Re: REINDEX backend filtering

From: Julien Rouhaud <rjuju123(at)gmail(dot)com>
To: Michael Paquier <michael(at)paquier(dot)xyz>
Cc: Magnus Hagander <magnus(at)hagander(dot)net>, PostgreSQL Hackers <pgsql-hackers(at)lists(dot)postgresql(dot)org>
Subject: Re: REINDEX backend filtering
Date: 2021-03-14 14:57:37
Message-ID: 20210314145737.enqhi2jxszws3ywi@nol
Views: Raw Message | Whole Thread | Download mbox | Resend email
Thread:
Lists: pgsql-hackers

On Sun, Mar 14, 2021 at 08:54:11PM +0900, Michael Paquier wrote:
> On Sun, Mar 14, 2021 at 04:10:07PM +0800, Julien Rouhaud wrote:
>
> + bool outdated_filter = false;
> Wouldn't it be better to rename that "outdated" instead for
> consistency with the other options?

I agree.

> In ReindexRelationConcurrently(), there is no filtering done for the
> index themselves. The operation is only done on the list of indexes
> fetched from the parent relation. Why? This means that a REINDEX
> (OUTDATED) INDEX would actually rebuild an index even if this index
> has no out-of-date collations, like a catalog. I think that's
> confusing.
>
> Same comment for the non-concurrent case, as of the code paths of
> reindex_index().

Yes, I'm not sure what we should do in that case. I thought I put a comment
about that but it apparently disappeared during some rewrite.

Is there really a use case for reindexing a specific index and at the same time
asking for possibly ignoring it? I think we should just forbid REINDEX
(OUTDATED) INDEX. What do you think?

> Would it be better to inform the user which indexes are getting
> skipped in the verbose output if REINDEXOPT_VERBOSE is set?

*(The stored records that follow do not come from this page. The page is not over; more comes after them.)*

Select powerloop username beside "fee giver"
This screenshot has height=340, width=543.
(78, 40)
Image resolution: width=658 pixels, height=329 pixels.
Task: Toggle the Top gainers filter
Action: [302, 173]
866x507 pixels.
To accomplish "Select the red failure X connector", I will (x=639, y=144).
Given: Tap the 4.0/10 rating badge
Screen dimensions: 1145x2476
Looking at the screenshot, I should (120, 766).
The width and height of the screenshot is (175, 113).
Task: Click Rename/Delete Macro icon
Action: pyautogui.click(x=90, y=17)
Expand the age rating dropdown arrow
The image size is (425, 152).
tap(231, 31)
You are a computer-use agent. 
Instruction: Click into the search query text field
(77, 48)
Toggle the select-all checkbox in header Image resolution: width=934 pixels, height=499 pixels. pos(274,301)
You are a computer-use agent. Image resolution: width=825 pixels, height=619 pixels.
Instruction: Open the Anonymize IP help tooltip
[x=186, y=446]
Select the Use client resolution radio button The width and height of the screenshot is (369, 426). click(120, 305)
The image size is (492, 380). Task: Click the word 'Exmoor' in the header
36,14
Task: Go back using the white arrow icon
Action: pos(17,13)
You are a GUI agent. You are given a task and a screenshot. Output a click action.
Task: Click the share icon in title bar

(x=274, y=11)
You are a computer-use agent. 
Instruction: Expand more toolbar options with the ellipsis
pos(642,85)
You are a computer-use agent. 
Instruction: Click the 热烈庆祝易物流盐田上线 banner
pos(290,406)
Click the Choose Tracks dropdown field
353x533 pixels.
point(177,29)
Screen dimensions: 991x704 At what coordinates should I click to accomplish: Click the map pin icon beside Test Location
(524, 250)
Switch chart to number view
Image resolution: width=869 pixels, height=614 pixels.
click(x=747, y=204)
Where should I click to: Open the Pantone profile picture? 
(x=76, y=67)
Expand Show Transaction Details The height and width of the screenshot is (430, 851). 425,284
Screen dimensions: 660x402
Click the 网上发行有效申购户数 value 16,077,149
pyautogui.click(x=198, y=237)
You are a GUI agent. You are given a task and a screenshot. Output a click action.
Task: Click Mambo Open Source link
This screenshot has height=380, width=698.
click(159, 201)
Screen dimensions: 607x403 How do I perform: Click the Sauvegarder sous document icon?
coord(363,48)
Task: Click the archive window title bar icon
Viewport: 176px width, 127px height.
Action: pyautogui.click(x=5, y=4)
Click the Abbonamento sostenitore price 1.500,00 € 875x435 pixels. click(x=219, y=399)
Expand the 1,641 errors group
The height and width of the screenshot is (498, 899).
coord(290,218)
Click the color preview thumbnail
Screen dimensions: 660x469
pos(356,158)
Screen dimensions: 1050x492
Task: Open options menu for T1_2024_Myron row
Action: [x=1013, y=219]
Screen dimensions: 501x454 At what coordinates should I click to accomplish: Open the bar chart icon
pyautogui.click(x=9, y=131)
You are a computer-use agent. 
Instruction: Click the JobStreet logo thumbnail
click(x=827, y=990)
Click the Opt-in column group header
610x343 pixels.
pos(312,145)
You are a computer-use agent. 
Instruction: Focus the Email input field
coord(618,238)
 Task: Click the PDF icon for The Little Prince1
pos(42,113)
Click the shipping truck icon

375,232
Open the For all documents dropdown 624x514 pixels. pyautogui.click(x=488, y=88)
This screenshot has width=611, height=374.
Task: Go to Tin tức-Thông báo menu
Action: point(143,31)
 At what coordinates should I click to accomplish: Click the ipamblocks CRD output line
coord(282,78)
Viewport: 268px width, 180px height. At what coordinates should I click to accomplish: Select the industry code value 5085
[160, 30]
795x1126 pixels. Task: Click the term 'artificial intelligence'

I was thinking that users would be more interested in the list of indexes being
processed rather than the full list of indexes and a mention of whether it was
processed or not. I can change that if you prefer.

> + <para>
> + Check if the specified index has any outdated dependency. For now only
> + dependency on collations are supported.
> + </para></entry>
> [...]
> + <term><literal>OUTDATED</literal></term>
> + <listitem>
> + <para>
> + This option can be used to filter the list of indexes to rebuild and only
> + process indexes that have outdated dependencies. Fow now, the only
> + handle dependency is for the collation provider version.
> + </para>
> Do we really need to be this specific in this part of the
> documentation with collations?

I think it's important to document what this option really does, and I don't
see a better place to document it.

> The last sentence of this paragraph
> sounds weird. Don't you mean instead to write "the only dependency
> handled currently is the collation provider version"?

Indeed, I'll fix!

> +\set VERBOSITY terse \\ -- suppress machine-dependent details
> +-- no suitable index should be found
> +REINDEX (OUTDATED) TABLE reindex_coll;
> What are those details?

That just the same comment as the previous occurence in the file, I kept it for
consistency.

> And wouldn't it be more stable to just check
> after the relfilenode of the indexes instead?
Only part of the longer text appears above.